* [PASSAGE PROVIDED]:
%%

JAMA: Choppers save lives

April 17, 2012
by Brendon Nafziger, DOTmed News Associate Editor
Transporting trauma victims by helicopter to the hospital is expensive, but it probably saves lives, according to a new study. However, it's unclear whether the benefits come from the speed of the transport or the expertise of the elite crews who man the choppers.

The analysis, published in the April 18 issue of the Journal of the American Medical Association, found that patients transported by air had 16 percent higher odds of survival than those driven by ground vehicles.

Trauma is the leading cause of death for people under 44 in the U.S., and hospitals are thought to spend between $300,000 and $4.5 million on helicopter transport for car accident, gunshot and other trauma patients, study author Dr. Adil H. Haider, a doctor with Johns Hopkins University School of Medicine in Baltimore, told reporters at a JAMA conference Tuesday.

Helicopters have become pretty common since hospitals first began to really use them in the 1970s, he said. "Helicopters were accepted really quickly because they seemed to do a really great job," he told reporters.

But he said research on their usefulness has been mixed. A 2010 found a 22 percent bump in survival odds for patients transported by helicopter, but looking over seven recent studies, Haider and his colleagues found only three showed a statistically significant benefit.

They're also not without dangers. About 72 people died in medical helicopter crashes from 1993 to 2002, according to a National Transport Safety review cited by Haider. For instance, in 2008, a Maryland state police chopper went down, killing the three crew and the patient, who would likely otherwise have survived the injuries that prompted the flight, he said.

%%

* [EXCERPTED RECORDS]:
%%

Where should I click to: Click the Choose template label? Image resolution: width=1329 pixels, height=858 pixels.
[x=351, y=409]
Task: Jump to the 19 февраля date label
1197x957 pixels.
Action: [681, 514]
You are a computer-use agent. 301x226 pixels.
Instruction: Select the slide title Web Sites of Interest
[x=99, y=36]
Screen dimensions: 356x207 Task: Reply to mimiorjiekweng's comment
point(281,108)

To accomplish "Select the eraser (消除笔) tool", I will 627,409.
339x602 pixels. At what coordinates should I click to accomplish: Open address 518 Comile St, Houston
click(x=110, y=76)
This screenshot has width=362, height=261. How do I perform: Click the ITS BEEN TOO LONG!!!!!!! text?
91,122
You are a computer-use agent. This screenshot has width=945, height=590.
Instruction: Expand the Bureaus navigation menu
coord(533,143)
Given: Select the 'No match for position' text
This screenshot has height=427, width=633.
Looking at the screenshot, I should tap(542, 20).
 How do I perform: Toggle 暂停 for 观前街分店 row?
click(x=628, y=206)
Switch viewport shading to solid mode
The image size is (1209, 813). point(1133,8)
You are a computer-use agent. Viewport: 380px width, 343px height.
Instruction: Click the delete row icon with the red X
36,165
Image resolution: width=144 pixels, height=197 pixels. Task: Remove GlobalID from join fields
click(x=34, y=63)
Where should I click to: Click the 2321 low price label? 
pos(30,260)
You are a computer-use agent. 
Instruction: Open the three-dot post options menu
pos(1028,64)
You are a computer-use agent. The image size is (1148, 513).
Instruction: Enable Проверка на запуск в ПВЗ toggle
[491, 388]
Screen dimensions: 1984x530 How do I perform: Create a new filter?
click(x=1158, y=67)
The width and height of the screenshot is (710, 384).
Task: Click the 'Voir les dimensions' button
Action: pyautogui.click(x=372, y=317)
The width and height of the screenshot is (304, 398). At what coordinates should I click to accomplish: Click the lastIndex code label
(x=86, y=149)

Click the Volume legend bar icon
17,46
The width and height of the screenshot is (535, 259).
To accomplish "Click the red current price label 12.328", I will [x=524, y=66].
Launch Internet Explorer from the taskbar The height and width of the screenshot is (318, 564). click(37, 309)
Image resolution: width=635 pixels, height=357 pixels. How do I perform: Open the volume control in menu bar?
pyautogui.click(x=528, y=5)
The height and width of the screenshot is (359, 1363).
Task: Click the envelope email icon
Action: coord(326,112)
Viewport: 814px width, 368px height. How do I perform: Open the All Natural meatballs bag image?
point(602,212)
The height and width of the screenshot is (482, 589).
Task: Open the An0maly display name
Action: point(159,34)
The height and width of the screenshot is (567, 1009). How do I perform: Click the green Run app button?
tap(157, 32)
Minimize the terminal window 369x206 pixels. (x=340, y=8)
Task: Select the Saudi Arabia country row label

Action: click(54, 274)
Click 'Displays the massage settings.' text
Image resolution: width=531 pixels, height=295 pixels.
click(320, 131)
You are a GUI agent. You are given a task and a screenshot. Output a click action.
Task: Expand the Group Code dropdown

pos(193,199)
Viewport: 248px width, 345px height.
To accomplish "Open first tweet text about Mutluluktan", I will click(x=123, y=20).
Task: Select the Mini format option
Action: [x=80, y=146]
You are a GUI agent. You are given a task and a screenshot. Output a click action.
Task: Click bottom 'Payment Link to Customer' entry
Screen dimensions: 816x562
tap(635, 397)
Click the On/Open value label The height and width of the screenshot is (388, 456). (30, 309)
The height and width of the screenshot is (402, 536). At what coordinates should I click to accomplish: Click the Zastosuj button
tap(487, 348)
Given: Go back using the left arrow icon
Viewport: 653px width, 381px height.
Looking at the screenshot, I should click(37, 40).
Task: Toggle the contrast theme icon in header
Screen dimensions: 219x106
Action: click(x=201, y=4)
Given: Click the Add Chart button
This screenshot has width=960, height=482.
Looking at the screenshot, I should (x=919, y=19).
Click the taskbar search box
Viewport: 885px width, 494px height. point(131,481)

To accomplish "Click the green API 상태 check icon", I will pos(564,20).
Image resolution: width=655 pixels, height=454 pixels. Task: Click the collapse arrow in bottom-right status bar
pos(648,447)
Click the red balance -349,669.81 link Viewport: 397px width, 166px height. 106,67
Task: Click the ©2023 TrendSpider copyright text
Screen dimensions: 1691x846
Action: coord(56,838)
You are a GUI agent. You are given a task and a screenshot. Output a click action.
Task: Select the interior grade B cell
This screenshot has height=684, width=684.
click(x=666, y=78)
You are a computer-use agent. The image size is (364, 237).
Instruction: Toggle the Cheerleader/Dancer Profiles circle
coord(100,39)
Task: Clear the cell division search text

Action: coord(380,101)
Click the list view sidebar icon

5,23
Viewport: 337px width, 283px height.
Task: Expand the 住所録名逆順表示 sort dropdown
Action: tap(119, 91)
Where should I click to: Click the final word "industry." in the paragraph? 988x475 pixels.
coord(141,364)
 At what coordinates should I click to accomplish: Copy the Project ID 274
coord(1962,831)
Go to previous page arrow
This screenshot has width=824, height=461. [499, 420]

%%

* [DESCRIPTION OF THE TASK]:
Answer these questions from the article on helicopter transport of trauma patients.
1. By what percentage were the odds of survival higher for patients transported by air than for those driven by ground vehicles?
2. What is the leading cause of death for people under 44 in the U.S.?
3. About how many people died in medical helicopter crashes from 1993 to 2002?

* [REPLY TO THE EXERCISE]:
1. 16 percent.
2. Trauma.
3. About 72.